First of all, reverse racism does not exist. What is that? The definition of racism does not limit the prejudice to just one race. Second, white history month is literally every month of the year! Let’s be real, we learn “white history ft. those unfortunate [insert race/nationality here]” every year in school!! Why should my people be set aside as though we are a separate species? Black history is American History. Yet, this month has become a time when people with little knowledge of my heritage spend pretending to care about something they haven’t even begun to understand and don’t really care to.
It’s incredibly important educate ourselves on such things- regardless of how ‘controversial’ it is because it’s imperative to be knowledgeable about such relevant issues! If you think for one second that I enjoy watching movies about civil rights and slavery in which I have to watch the main characters be brutally beaten, dehumanized and slaughtered for no reason other than the color of their skin, you are sadly mistaken. My parents used to have to force me to watch these movies, but as I get older I understand why they are important.
Turning a blind eye on history only leaves us impaired and unaware of a glaring issue that will not go away due to a refusal to acknowledge it. Perhaps it is this ignorance that makes way for the sickening stereotypes that have latched onto blacks and rattle and drag behind us like the chains that once held our ancestors in bondage. When people meet me, they’re often shocked to know that I can pronounce my words with all of their syllables and am a pescatarian.
What? Intelligent negro woman? What? You mean you don’t love fried chicken?
So naturally, I’m not actually black. I’m clearly white. “I don’t see you as black.” Wow thanks, I’ve achieved all of my goals! “You know you’re white.” Maybe I missed the part where the color drained from my skin, but telling me I’m not my own race because you would rather associate my likeable qualities with a race you are more partial to, is not okay.
“You’re [one of] the only black people I trust/like/talk to.” Contrary to popular belief… it isn’t my deepest desire to be a white girl. There was a time when I would strive to achieve this label, to be told I was white as if it were this intangible stamp of approval that was a necessity for my social survival. I’m the exception for you because I have an abhorrence to most R&B, rap and gospel music? Because I’m not the ‘crazy, ghetto, ratchet’ girl that you immediately profiled me as? I listen to rock, indie, and punk music that rejects the ideals that make your typical black female, so I’m tolerable?

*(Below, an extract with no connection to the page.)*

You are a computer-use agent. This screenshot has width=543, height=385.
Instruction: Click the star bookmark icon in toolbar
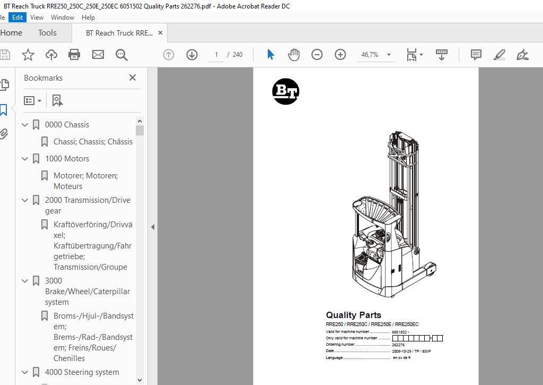(x=28, y=55)
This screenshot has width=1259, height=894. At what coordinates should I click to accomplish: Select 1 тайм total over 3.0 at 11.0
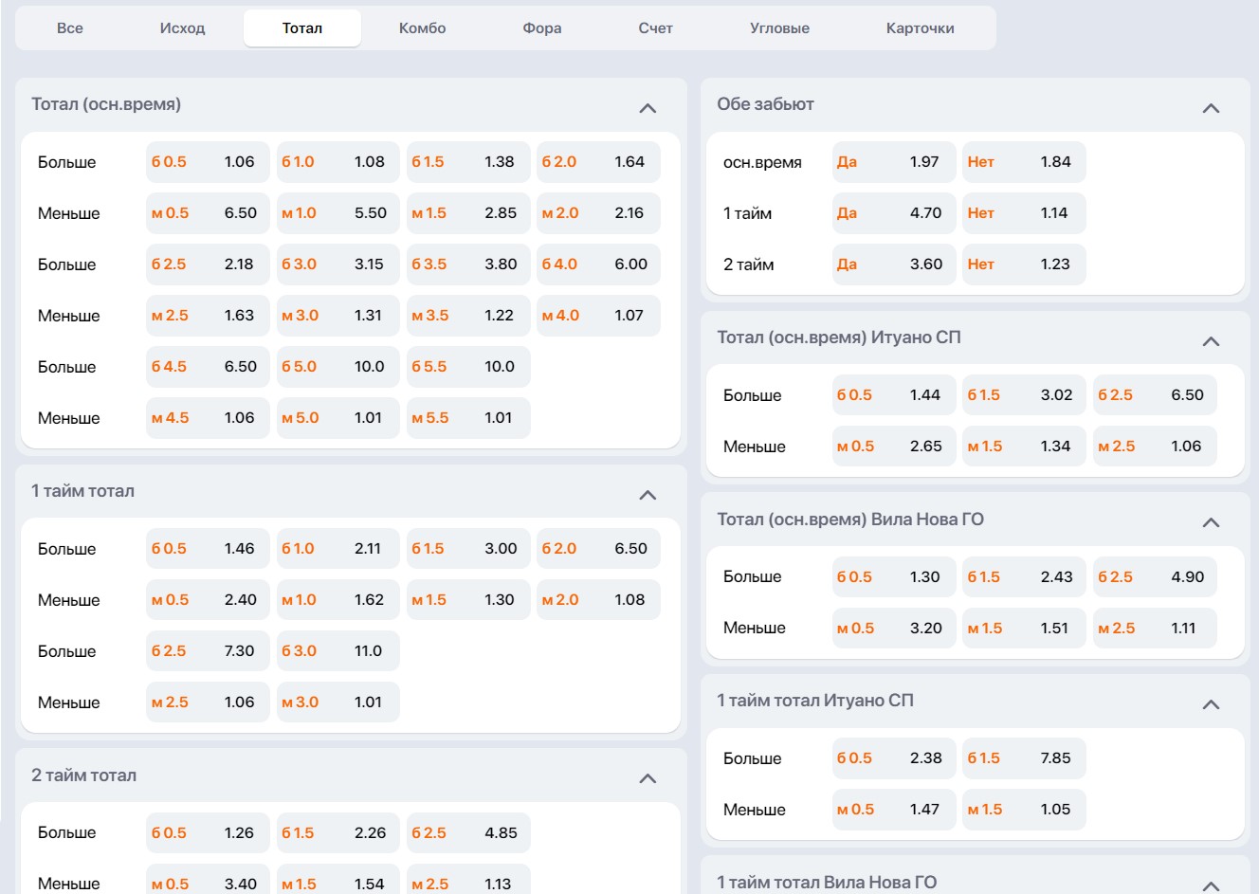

In the Italian Renaissance they would paint the heavenly as fair skinned light people and the devil and his followers as evil dark disgusting creatures. Because our history is saturated with racial inequality, and it may have been buried beneath semi-remorseful reforms, but the roots run deep, ‘African-Americans’ are still written off. It shouldn’t have been an almost controversial event when a ‘man of color’ ran for president.
Has anyone ever turned on the news to see the headline: ‘White man runs for office’? Darker skin has become indicative of evil, as it has been taught as such for centuries. The doll test is a study performed several times, in which children are sat before two dolls- one black and one white. The children are asked questions about which doll is pretty or ugly, which doll is good or bad, which doll they would rather play with. Take a wild guess which doll was ‘bad’? Even black children thought that the doll that was closer in color to their own skin was ugly and bad.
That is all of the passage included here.